A fasi alterne, le primarie sono state esaltate o maltrattate, da politici e commentatori. Oggi capita spesso che anche analisti normalmente inclini a esaltare le virtù della “società civile” e della partecipazione si ritrovino a considerare preferibile che a decidere le candidature a sindaco siano, sempre e comunque, i dirigenti di partito. Sottolineo che si tratta dalle primarie a sindaco, perché non tutte le primarie sono uguali.

Il sindaco è una figura che molti residenti conoscono, su cui tanti pensano di poter dire la propria e avrebbero voglia di esprimerla, che viene scelta e valutata meno di altre sulla base di pregiudizi ideologici o appartenenze di partito, più di altre sulla base di un giudizio che riguarda qualità personali (intelligenza emotiva, disponibilità al confronto, indipendenza, visione, autorevolezza, dedizione per il servizio pubblico).

Avere candidati e sindaci che rispondano a queste aspettative rappresenta un vantaggio di lungo termine per le forze politiche di cui ha goduto soprattutto il centrosinistra, nelle fasi in cui è prevalsa tra i dirigenti di partito l’idea che fosse meglio avere candidature forti e rappresentative di una ampia area dell’elettorato che di stretta osservanza della propria corrente.

Le primarie aperte volevano e possono essere una consapevole “cessione di sovranità” dei gruppi dirigenti all’opinione pubblica cittadina, anche a quella che i partiti normalmente non intercettano, e al tempo stesso lo strumento per istituzionalizzare un circuito virtuoso di partecipazione, coinvolgimento, scelta dei candidati più popolari.

È ovvio che le due cose stanno o cadono insieme.
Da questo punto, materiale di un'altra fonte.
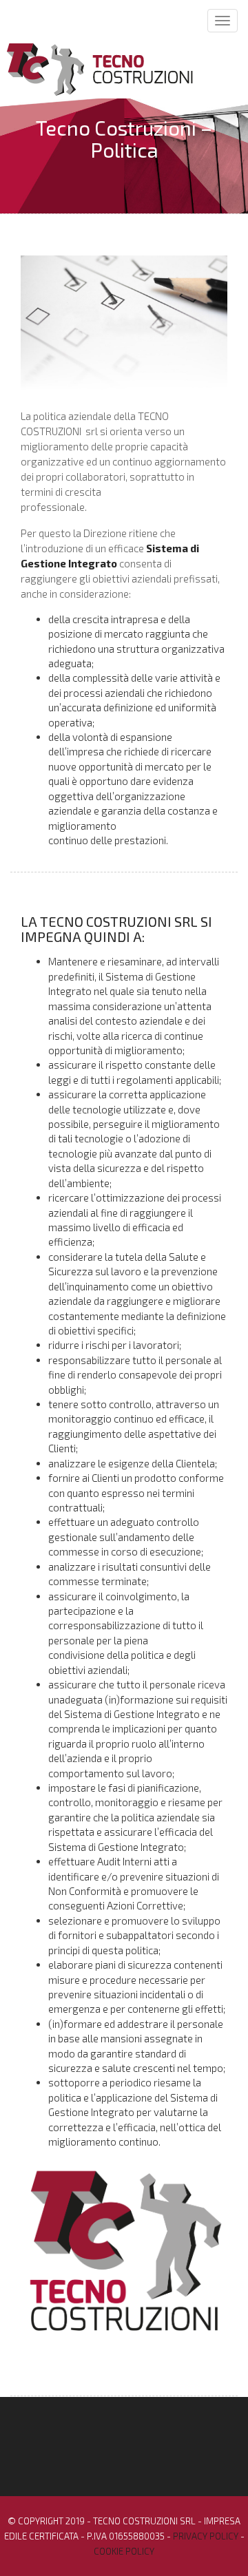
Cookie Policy (124, 2551)
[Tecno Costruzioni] (104, 68)
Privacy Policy (205, 2536)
Si partecipa più volentieri dove una effettiva cessione di sovranità consente una reale competizione tra profili diversi. Al contrario, in questa fase, le primarie vengono interpretate come un modo per legittimare decisioni che i dirigenti non hanno avuto il coraggio di prendere o che non avrebbero potuto prendere negli organismi di partito. Il caso di Bologna è reso ancora più emblematico da una circostanza davvero inusuale.

Le scelte di Conte

Giuseppe Conte ha da poco affermato, a ragion veduta, che i Cinque stelle con la sua guida possono ambire a dialogare anche con elettori moderati, non tradizionalmente prossimi al centrosinistra. È leader in pectore di un partito che fa primarie e votazioni interne iper-protette, riservate solo a chi è iscritto alla piattaforma Rousseau, e che a Bologna non ha aderito alla coalizione di centrosinistra.

Ciononostante, è intervenuto personalmente per sostenere il candidato (Matteo Lepore) preferito da buona parte della dirigenza PD e dalla “sinistra-sinistra” contro la candidata (Isabella Conti) per cui si sono espressi apertamente proprio quegli ambienti moderati potenzialmente mobili con cui Conte vorrebbe dialogare. Nessuno degli esponenti Pd preoccupati delle “invasioni di campo” stavolta si è risentito.

Pare ovvio che in questo caso Conte abbia ricevuto addirittura un caloroso invito a esporsi, e che si prepari in questo modo a incassare il sostegno Dem su Virginia Raggi a Roma, qualora Roberto Gualtieri non arrivi al ballottaggio. Non è l’unico indizio, ma è certamente il più clamoroso, al tempo stesso dei timori che circolano ai piani alti del Pd sul possibile risultato bolognese e della torsione imposta alle primarie.

Da strumento di partecipazione messo a servizio della società civile cittadina, ritenuta abbastanza matura da poter essere sovrana nella scelta della candidatura migliore, a prosecuzione della politica nazionale di partito con altri mezzi.

Del resto, le componenti “dalemiane” del centrosinistra le accettarono controvoglia nel 2005, le hanno subìte quando nel 2007 divennero atto fondativo e norma statutaria del Pd, hanno poi ripetutamente tentato di affossarle. Ma la società italiana non è meno matura di quindici anni fa, i partiti non hanno visto crescere il numero degli iscritti, il ceto politico non gode di una autorevolezza maggiore di allora. Perciò, non è detto che le primarie finiscano qui.